È una disciplina trasversale che probabilmente ha molto da dire anche nel campo dello studio della psiche: può essere considerata il “ponte” (assieme alle neuroscienze) capace di collegare la biologia con la psicoterapia, perché dimostra che l’ambiente non interagisce con il DNA esclusivamente attraverso l’evoluzione, ma può farlo direttamente attraverso l’interazione con l’individuo tramite l’azione di meccanismi che modulano l’espressione genica.

L’interesse per l’ epigenetica in psichiatria è iniziato con le ricerche sui meccanismi epigenetici che influenzano i normali pattern del neurosviluppo delle funzioni cerebrali e, conseguentemente, dei meccanismi che intervengono nello sviluppo inadeguato implicato in alcuni disturbi psichiatrici (Iannitelli e Biondi, 2014).
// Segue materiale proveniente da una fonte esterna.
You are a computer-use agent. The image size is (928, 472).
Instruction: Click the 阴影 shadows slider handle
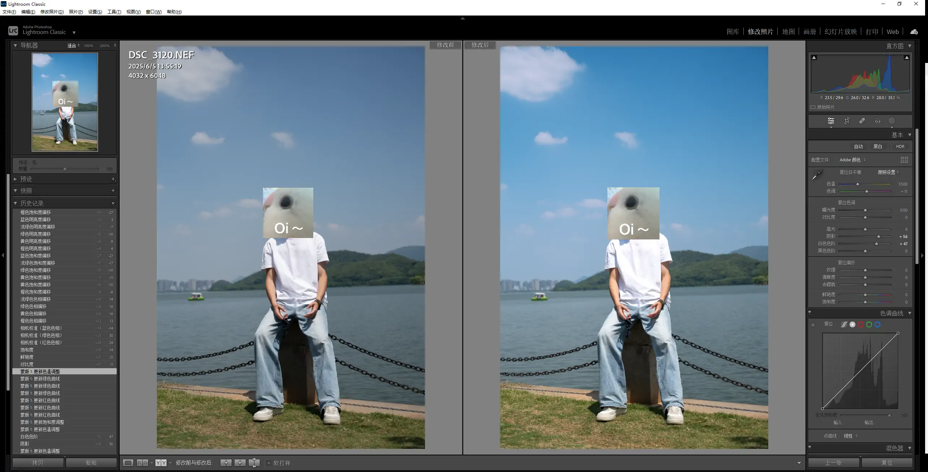tap(878, 237)
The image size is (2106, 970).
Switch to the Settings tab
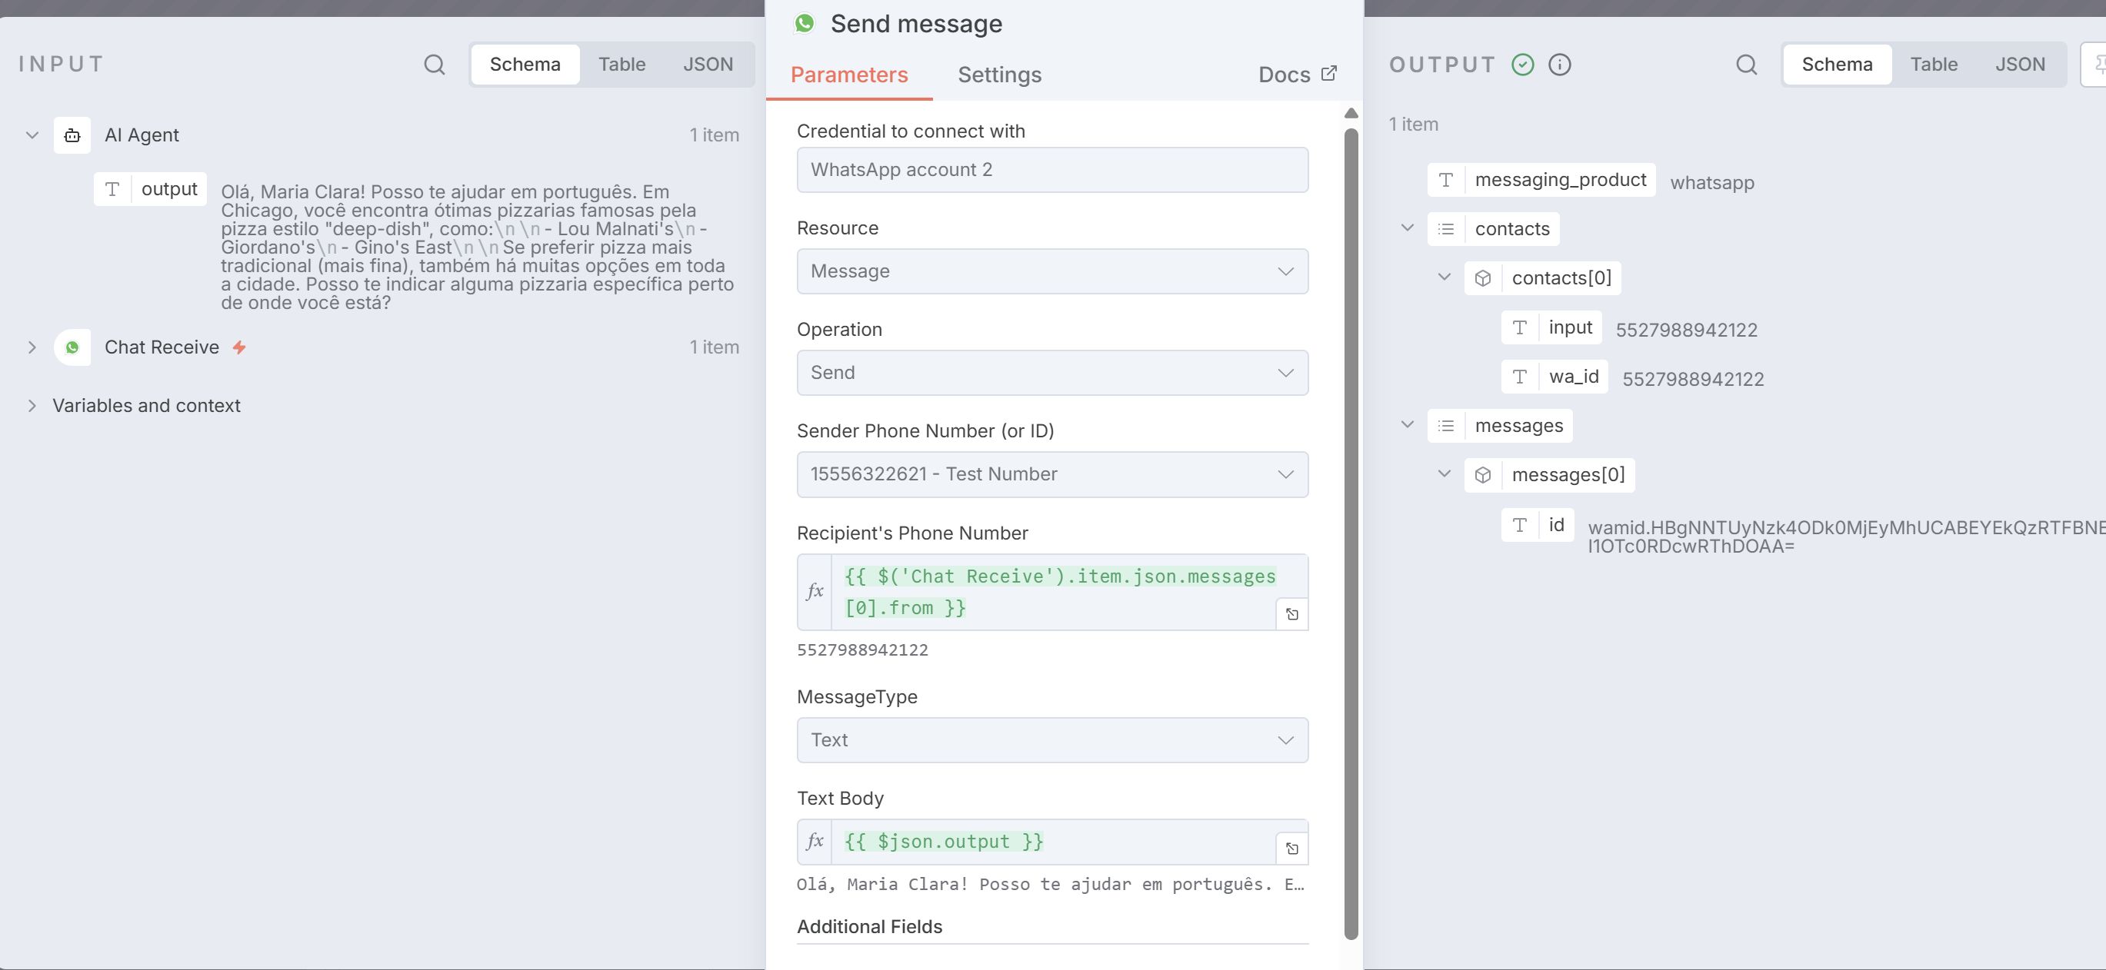[x=999, y=74]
Successivamente si è considerato che le modificazioni epigenetiche avvenute durante la vita uterina rimangono stabili per tutta la vita, tuttavia “rimodellamenti” epigenetici possono avvenire durante la vita adulta sotto l’influenza di fattori ambientali, quali farmaci, sostanze chimiche, ma anche fattori psicosociali.
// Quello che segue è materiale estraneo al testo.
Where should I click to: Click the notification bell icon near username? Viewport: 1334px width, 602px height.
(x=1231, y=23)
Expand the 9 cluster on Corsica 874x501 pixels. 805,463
Nel frattempo lo sviluppo delle conoscenze relative alla plasticità cerebrale sta sempre più orientando gli studi verso una prospettiva della psicoterapia più neurobiologica, che riflette la natura dinamica dell’interazione tra geni e ambiente (Siracusano et al., 2008). La plasticità neurale è la capacità del cervello di essere modificato, sia durante lo sviluppo che da adulto, dall’esperienza e dall’ambiente (Lazzerini et al., 2015): questa evidenza, dagli studi degli anni novanta di Kandel (1999) in poi, orienta da tempo gli sviluppi delle neuroscienze che danno conferma circa l’efficacia dei trattamenti.

In questa cornice epistemologica, che nasce dall’integrazione dei contributi della psichiatria genetica e delle neuroscienze, la psicoterapia, oltre essere capace di determinare dei veri e propri cambiamenti nella morfologia del cervello, merita davvero la definizione di “droga epigenetica” fornita da Stahl (2012) perché può essere capace di determinare un cambiamento biologico che si riflette nel pensiero, nel comportamento, nell’interazione umana.

L’ epigenetica può nel tempo fornire istruzioni ed incoraggiamenti per la promozione della salute mentale attraverso un approccio capace di andare “oltre” traiettorie ben definite. Per intenderci: abbracciando il noto modello di Cloninger (1994) le probabilità che un giovane novelty seeking svilupperà un ADHD o un disturbo di personalità del cluster B del DSM non dipendono dalla passività genetica predisposta dal temperamento ma dipendono da fattori ambientali capaci di modifiche epigenetiche. La prevenzione dovrebbe dunque mirare alla creazione di adeguati e personalizzati ambienti psicosociali, capaci di dare spazio ad interventi psicoterapici che possano coinvolgere a più livelli i sistemi (familiari, scolastici e professionali) in cui le persone interagiscono e vivono.